Unemployment Insurance 
What is unemployment insurance? Unemployment insurance is a temporary source of income. If an eligible person loses his job, he will be able to receive weekly payments thanks to money that was paid to his unemployment fund by his employer, via payroll taxes, while he was still gainfully employed. If eligible, a person can receive unemployment insurance once all of the proper paperwork is filed. Unemployment insurance is not retroactive, so it would not be in one's best interest to procrastinate. You're paid only from the day you file.
In most cases, a worker is eligible for unemployment insurance immediately upon being terminated from his place of employment. The termination has to be the decision of the employer, however. If an employee quits or resigns of his own accord, he is ineligible for unemployment unless there were extenuating circumstances. These circumstances will have to be proven before unemployment insurance can be paid. In addition, a person who had been employed for less than three months before being terminated is also ineligible. If an employee was fired because of misconduct or damage to company property, he might also be considered ineligible.
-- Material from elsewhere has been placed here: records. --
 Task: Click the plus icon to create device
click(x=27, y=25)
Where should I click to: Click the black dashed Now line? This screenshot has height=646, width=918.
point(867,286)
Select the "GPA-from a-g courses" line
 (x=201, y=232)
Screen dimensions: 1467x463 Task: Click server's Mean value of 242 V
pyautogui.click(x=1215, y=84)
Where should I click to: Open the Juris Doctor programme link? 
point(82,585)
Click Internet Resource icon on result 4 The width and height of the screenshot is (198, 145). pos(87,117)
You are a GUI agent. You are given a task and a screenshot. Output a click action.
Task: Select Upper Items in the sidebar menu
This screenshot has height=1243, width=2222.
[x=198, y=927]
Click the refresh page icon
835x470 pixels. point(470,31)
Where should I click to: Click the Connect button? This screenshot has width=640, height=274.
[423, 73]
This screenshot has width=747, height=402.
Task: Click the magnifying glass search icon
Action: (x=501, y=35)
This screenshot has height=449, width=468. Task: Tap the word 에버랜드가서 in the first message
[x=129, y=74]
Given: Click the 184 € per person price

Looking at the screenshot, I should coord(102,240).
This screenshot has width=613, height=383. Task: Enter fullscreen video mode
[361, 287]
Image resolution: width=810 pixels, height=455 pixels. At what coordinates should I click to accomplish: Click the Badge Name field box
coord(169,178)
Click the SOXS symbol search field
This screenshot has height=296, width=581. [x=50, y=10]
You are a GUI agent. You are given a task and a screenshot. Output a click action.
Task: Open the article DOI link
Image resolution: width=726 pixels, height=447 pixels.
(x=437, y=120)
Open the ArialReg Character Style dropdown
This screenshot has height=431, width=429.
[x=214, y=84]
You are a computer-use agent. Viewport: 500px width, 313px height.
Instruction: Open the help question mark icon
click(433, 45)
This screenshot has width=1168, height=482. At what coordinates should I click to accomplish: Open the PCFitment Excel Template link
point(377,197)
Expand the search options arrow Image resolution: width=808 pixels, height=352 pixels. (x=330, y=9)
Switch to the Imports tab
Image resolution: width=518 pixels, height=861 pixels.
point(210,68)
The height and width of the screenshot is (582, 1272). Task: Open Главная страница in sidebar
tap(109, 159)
There are other situations in which a person is ineligible for unemployment insurance. For instance, someone who is self employed can't collect unemployment, nor can someone who is not a citizen and wasn't legally employed. If your hours have been cut, you may be eligible for partial unemployment. Also, if you lost your job because of damage to your place of employment by fire or forces of nature such as a flood or hurricane, you might be eligible for unemployment insurance, even if you didn't work the requisite three months.
It used to be that those wishing to receive unemployment insurance payments had to put in a weekly or monthly appearance at the unemployment office not only to file the proper papers, but to prove they were seeking employment. Now this can be done over the phone or even online. Check your state's guidelines to see if you need to appear in person to collect unemployment insurance.
If your employment has been terminated, check with your local Department of Labor to learn how to apply for unemployment insurance. Thanks to the wonders of technology, your state may be set up so you can handle all unemployment matters over the phone or computer. This will save time so you can begin looking for a job right away and become an active member of the workforce once again.

Business Insurance
What is Business Insurance? Most people are familiar with insurance for their personal home and automobile. This coverage protects you financially in case of an accident or disaster to your home or car. We are familiar with these types of insurance because it is natural for most people to realize that they would be unable to replace their home tomorrow if there was a fire or to replace their automobile if there was an accident.
The same principle applies to business insurance. The principle is one of risk. There are risks that, while they may never occur, are so destructive that it makes sense to plan ahead and manage the risk. In our personal lives these risks are often more easily foreseeable.
For our businesses, however, we often do not consider risk or believe that the risks cannot be managed and so we turn a blind eye hoping that nothing “bad” happens. Some business owners I have worked with believe that since their business is profitable with a positive cash flow they can take care of the disaster when it happens. They forget that if the business is not operating – there is no cash flow.
Business insurance is nothing more than spreading and managing the risk among many business owners. Insurance companies take in premium payments from many covered businesses, invest those payments, and create a pool of money to pay out to a covered business if that business has a covered loss. Over the last 300 years, insurers have developed mathematical models to determine what chance there is of a risk occurring and, in so doing, what premiums the insurer must charge to stay in business and make a profit. Over that same time, insurers have developed approximately eight to nine general categories of losses that seem to happen with more frequency. The insurers developed particular policies to address those types of losses.